Per indagare complessivamente i fenomeni di resistenza e di creazione di nuovi istituzioni di lotta in Terra di Lavoro e in particolare nell’Agro Caleno, zona in cui il nostro lavoro va avanti da oltre 13 anni, bisogna partire da ancora prima, ovvero dal biennio ’94/’95 che vede il primo campo di battaglia tra le comunità locali e la volontà capitalistica di mettere a profitto il territorio devastandolo e trasformando radicalmente la propria vocazione naturale; è di questo periodo, infatti, il progetto di voler trasferire la raffineria della Q8 di San Giovanni a Teduccio nelle campagne di Pignataro Maggiore. Si tratta del primo vero tavolo di scontro tra le comunità e la politica degli affari; ad onor di cronaca bisogna registrare almeno un ventennio (da metà anni ‘70) di sfruttamento, di sversamenti illegali di rifiuti urbani e soprattutto industriali, che hanno interessato prima le campagne a nord di Napoli, fino a giungere e ad invadere tutto il casertano, la Campania Felix della mozzarella di bufala tanto per intenderci, innescando fenomeni di devastazione e di messa a profitto dei territori che, in realtà, non hanno mai incontrato sul proprio cammino qualche forma di resistenza o di opposizione, tranne casi isolati e poco incisivi nella realtà.

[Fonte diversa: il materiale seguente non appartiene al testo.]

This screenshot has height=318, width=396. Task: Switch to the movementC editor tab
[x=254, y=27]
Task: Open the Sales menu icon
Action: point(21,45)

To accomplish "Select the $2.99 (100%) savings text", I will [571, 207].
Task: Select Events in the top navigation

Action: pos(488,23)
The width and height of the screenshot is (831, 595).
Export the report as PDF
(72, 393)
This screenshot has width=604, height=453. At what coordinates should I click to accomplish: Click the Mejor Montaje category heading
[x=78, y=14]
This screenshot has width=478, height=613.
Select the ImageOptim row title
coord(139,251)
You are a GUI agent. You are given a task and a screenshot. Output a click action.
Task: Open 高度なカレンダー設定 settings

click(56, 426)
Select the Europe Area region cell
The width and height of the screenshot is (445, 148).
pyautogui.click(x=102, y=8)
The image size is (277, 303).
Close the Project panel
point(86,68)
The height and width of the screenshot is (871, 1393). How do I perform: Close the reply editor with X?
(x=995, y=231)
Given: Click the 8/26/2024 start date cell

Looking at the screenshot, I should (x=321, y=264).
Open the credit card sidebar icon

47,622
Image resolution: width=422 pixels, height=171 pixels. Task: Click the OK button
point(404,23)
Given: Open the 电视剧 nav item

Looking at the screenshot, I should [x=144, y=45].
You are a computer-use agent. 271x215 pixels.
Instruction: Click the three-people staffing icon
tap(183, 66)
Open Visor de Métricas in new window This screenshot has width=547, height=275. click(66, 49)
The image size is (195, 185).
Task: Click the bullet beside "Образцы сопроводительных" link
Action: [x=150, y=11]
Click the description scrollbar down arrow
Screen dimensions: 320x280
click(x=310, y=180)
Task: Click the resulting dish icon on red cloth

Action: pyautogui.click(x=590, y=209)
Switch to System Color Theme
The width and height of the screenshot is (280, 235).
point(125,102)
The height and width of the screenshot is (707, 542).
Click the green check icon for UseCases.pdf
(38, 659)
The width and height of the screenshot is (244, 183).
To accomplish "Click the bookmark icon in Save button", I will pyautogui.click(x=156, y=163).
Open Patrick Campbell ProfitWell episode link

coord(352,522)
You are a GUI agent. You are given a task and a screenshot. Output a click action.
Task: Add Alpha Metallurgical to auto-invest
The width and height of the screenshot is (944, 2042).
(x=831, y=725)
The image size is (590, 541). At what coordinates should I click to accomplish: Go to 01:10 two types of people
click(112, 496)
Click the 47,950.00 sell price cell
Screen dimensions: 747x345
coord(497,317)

All’alba di una nuova coscienza del comune
Dicevamo della fase di lotte apertasi nel ’94/’95 a Pignataro Maggiore, quindi ben lontane dalle lotte campane contro le crisi rifiuti degli anni 2000, un evento che pioneristicamente ha rappresentato la fase embrionale di quella che poi sarebbe stata presa come esperienza per la creazione di soggettività politiche autonome e autorganizzate in cui rientra appunto l’esperienza del csoa Tempo Rosso. La zona di Pignataro – che da tempi immemori non viveva sollevazioni popolari e di massa – viene investita da un fermento tutto particolare e per nulla supportato da una visione politica netta e delineata. Tanto per capirci l’autonomia della lotta, il farsi istituzione autonoma e conflittuale, è stato un processo lungo ma del tutto naturale, vista l’età dei militanti che poi avrebbero formato il collettivo del Tempo Rosso, all’epoca poco più che adolescenti e vista la mancanza di una tradizione autonoma precedente in questi lembi sperduti della campagna casertana. Un processo lento, ma che definiremo fisiologico date le contingenze storiche e il nemico contro il quale costruire un fronte di lotta popolare. L’allora amministrazione comunale infatti, guidata dai Ds, risultò essere uno degli sponsor più accreditati dell’istallazione della raffineria, questo da subito portò alla completa esautorazione dell’allora maggioranza comunale: la comunità sapeva bene di non poter delegare, di dover scendere in prima persona, di non potersi fidare. Fu così, per una necessità intrinseca, più che per calcolo politico, che il comitato popolare (dapprima appannaggio di pochi “intellettuali” paesani) si trasformò in una vera e propria nuova istituzione democratica, dal basso, autonoma e di lotta.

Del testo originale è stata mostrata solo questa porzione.